Nanoporous palladium with a specific surface area of 29.12 m2g-1 was created using highly loaded palladium hydride wires subjected to a fast electrical pulse of energy. The delivered energy of approximately 0.5 J was insufficient to melt unloaded palladium wires, but in contrast, caused highly loaded palladium hydride wires to disintegrate. An element such as palladium, which was studied in these experiments, has the capacity to store hydrogen and deuterium to extremely high concentrations.
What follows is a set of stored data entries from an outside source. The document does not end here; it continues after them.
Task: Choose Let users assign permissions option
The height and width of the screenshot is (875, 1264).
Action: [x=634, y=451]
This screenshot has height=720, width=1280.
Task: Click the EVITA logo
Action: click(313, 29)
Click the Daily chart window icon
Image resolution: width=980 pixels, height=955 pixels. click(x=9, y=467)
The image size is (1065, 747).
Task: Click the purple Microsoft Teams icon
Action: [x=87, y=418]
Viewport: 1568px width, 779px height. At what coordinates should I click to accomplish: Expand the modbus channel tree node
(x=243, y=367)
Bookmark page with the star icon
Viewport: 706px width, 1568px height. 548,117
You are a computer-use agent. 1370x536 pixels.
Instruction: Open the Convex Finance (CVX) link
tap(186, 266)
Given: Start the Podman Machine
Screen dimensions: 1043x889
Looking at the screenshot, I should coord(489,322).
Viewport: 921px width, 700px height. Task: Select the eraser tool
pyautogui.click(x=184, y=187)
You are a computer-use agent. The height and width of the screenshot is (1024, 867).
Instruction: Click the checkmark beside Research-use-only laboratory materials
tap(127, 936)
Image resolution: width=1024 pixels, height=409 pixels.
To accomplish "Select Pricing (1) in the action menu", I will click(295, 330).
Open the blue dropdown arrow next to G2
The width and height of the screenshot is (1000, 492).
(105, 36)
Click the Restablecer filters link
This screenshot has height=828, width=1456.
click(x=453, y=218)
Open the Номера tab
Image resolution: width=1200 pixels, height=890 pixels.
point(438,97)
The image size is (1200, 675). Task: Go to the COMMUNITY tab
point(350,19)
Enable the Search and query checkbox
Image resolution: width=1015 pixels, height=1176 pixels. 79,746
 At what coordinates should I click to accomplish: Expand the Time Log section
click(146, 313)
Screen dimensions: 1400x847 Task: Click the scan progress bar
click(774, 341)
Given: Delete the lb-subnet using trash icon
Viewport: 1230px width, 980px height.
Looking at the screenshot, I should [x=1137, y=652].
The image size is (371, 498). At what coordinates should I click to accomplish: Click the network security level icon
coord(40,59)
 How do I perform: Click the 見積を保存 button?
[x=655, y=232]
Additionally, electrical explosion experiments of palladium hydride wires were performed on single samples at the loading ratios ranging from 0.5 up to 0.96, approaching the highest experimentally achieved loading ratio of 1. It was found that nanoporous palladium was created by the pulsing of palladium hydride wires at loading ratios higher than the threshold of 0.6. Each additional increase in the hydrogen loading ratio caused an accompanying increase in the surface area. In contrast, when the hydrogen loading ratio was below 0.6 the wire remained intact and there was no nanoporosity produced. Finally, a novel calorimetry technique was used to determine the relative amount of energy released from a wire during a fast, low energy pulse. Statistical analysis using Dunnett's T3 test with a significance level of 0.05 was performed on the experimental data, and showed a statistical difference between the means of the control (i.e. unloaded palladium wires) when compared to PdH0.72 and PdH0.9, and a statistical difference when comparing the control mean to PdD0.5 and PdD0.87.